Bishop Stepan Sus (; born 7 October 1981) is a Ukrainian Greek Catholic hierarch as Titular Bishop of Zygris and Curial Bishop of Ukrainian Catholic Major Archeparchy of Kyiv–Galicia since 15 November 2019.

Life
Bishop Sus was born in family of Yaroslav and Oksana (née Bodnar) Sus in Lviv, but grew up in the neighbouring village Chyshky in Pustomyty Raion. After graduation of the school education in Chyshky and the historical-philosophical lyceum run by the Order of Saint Basil the Great in Buchach, he joined the Theological Seminary in Lviv, simultaneously studying in the Ukrainian Catholic University (1999–2006). After graduation he was ordained as priest on 30 June 2006.

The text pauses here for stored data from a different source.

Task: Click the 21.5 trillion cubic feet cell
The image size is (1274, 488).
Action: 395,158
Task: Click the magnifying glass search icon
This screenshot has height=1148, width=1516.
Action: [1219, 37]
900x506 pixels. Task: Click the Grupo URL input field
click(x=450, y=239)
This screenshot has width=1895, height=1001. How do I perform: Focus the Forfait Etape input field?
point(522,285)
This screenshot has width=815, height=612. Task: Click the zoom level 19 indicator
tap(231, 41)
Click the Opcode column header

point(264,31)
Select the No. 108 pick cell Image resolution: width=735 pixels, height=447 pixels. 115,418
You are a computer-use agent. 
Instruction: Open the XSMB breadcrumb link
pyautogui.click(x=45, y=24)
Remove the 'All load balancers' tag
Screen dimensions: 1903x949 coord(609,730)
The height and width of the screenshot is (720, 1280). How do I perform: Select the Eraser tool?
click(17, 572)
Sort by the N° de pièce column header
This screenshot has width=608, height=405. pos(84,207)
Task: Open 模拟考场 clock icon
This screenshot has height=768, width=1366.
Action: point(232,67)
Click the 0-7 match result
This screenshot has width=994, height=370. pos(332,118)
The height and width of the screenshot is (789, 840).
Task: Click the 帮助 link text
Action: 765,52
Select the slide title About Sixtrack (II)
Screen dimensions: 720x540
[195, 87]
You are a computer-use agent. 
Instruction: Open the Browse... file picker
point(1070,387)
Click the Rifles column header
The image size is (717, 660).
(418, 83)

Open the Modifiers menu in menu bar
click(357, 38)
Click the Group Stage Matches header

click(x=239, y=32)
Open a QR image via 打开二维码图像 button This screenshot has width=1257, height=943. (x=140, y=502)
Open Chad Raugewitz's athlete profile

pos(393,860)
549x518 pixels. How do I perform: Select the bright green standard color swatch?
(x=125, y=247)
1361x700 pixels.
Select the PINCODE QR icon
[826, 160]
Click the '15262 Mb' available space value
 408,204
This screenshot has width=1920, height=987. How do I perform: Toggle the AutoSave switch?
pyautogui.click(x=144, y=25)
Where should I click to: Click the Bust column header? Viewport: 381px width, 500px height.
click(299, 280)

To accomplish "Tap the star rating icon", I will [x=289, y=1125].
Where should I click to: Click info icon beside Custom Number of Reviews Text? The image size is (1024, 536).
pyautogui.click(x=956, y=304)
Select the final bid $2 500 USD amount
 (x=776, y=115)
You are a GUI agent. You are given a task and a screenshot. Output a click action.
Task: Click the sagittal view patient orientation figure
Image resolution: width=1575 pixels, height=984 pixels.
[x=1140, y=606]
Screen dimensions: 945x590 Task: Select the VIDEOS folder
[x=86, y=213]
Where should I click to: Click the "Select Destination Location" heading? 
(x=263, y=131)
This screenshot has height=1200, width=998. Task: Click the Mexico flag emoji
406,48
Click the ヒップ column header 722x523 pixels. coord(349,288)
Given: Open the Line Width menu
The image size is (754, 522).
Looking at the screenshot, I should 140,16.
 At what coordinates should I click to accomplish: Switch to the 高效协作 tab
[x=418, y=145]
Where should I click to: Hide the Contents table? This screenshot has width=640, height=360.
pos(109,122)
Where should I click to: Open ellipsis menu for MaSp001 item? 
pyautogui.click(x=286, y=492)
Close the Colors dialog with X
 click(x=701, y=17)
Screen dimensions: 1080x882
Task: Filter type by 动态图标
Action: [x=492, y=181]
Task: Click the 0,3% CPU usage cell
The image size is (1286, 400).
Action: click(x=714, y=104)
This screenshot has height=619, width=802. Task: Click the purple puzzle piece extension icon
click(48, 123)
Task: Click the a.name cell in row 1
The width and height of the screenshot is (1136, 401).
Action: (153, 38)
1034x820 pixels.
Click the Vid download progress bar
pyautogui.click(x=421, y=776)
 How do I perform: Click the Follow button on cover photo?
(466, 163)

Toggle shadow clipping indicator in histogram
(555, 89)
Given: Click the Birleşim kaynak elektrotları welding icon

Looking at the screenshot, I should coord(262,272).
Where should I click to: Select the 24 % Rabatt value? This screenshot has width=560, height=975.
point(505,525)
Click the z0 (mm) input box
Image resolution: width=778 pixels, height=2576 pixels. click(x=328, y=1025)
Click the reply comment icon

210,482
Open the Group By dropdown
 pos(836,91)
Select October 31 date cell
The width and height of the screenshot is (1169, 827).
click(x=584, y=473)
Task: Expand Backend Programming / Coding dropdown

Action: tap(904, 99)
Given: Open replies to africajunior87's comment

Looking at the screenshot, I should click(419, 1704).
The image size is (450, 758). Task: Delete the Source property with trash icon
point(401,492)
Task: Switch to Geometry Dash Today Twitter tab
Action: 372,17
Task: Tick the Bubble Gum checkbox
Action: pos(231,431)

He continued his study in the University of Lviv with magister in the philosophy degree and in the Catholic University of Lublin with magister in the pastoral theology degree. During 2006–2011 he worked as a military chaplain in Lviv and from 2011 until his bishop's appointment in 2019 was parish priest in the Saints Peter and Paul Garrison Church in Lviv.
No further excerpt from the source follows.